- CLSA report suggests strong growth in Asian HNWIs
- China a major driver, Indonesia tipped for highest rate of growth
- Industries creating positive economic value to benefit

By Chris Shaw

With the Asian region growing strongly so too is the number of high net worth individuals according to a report by CLSA Asia-Pacific Markets. The report, "Fat cats in fast lanes: Surge in high net worth individuals", suggests from 1.2 million high net worth individuals (HNWIs) in Asia in 2010 this number should increase to 2.8 million by 2015.

HNWIs are defined as those with investable assets of US$1 million or more, excluding their first homes.

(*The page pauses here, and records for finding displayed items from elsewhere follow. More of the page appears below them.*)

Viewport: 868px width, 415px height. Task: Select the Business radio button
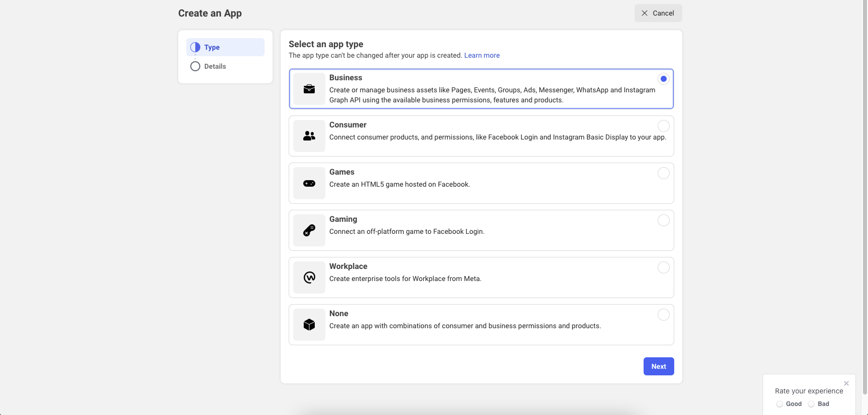tap(663, 79)
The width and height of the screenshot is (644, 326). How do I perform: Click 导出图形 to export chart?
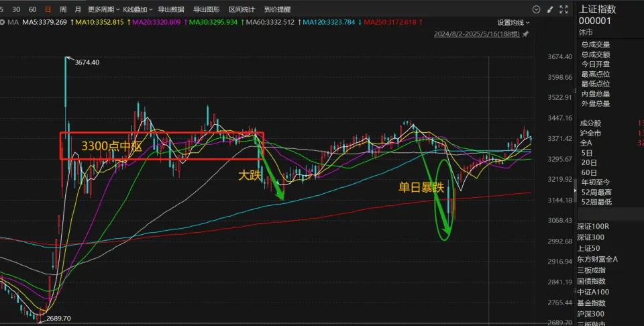207,9
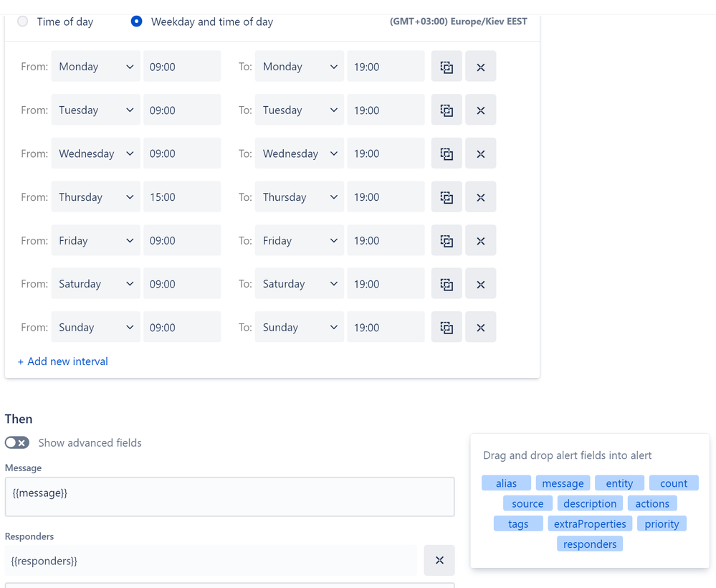Screen dimensions: 716x588
Task: Select the Time of day radio option
Action: (22, 21)
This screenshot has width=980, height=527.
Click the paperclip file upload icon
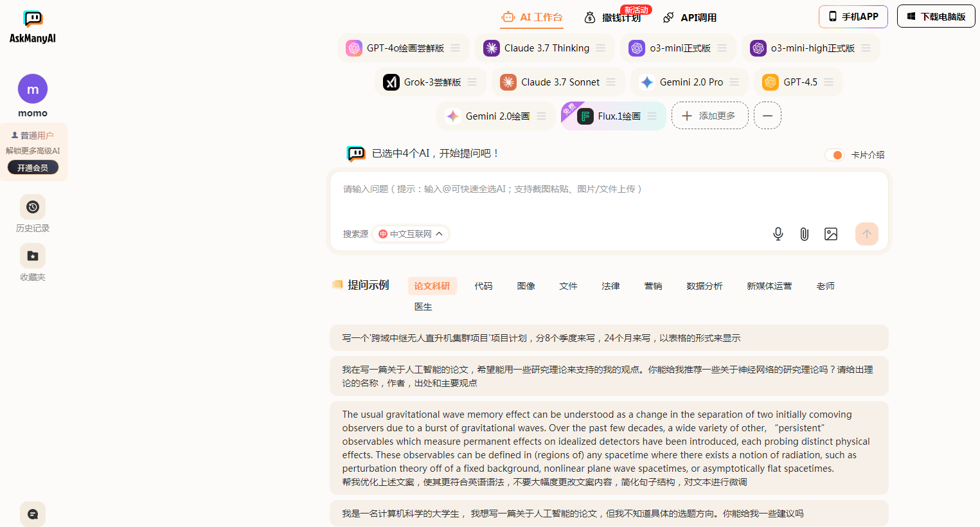pyautogui.click(x=804, y=234)
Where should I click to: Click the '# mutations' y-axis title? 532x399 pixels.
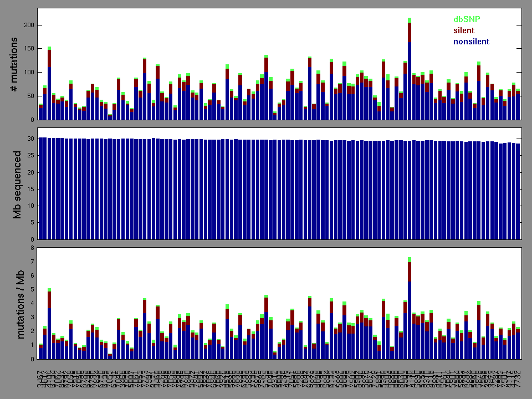tap(17, 64)
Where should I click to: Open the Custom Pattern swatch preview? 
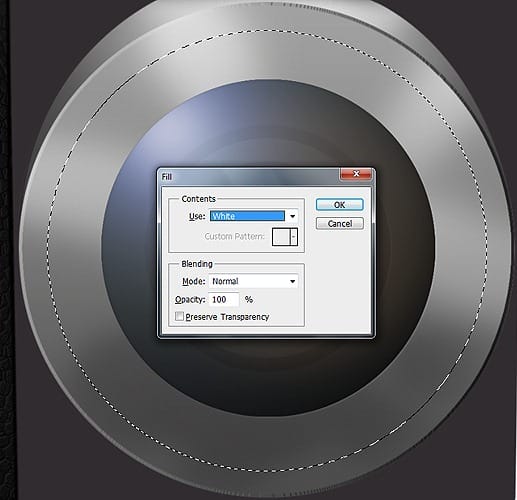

In coming years China should account for the largest increase in wealth for the region, CLSA expecting the Chinese will make up 60% of the increase in HNWIs wealth over the next five years. Indonesia will have the highest HNWI growth at 25%, ahead of China at 22%.

Drivers of increased wealth in CLSA's view are explained by three factors ? an increase in savings as a result of economic growth, return on assets from yield and gains in capital values. Stronger exchange rates through Asia will also add to purchasing power for internationally priced goods according to CLSA.

In the view of CLSA, this increase in HNWIs will allow businesses that create positive economic value with a durable competitive advantage to outperform. CLSA suggests likely sectors to benefit include asset management, autos, consumer, healthcare, leisure and property.

There are risks to this outlook, with CLSA seeing a key risk as an unexpected US dollar rally. This reflects the fact projections are more sensitive to currency markets and GDP growth than equity market returns, as the rich in Asia generally have more of their wealth in property than in equities.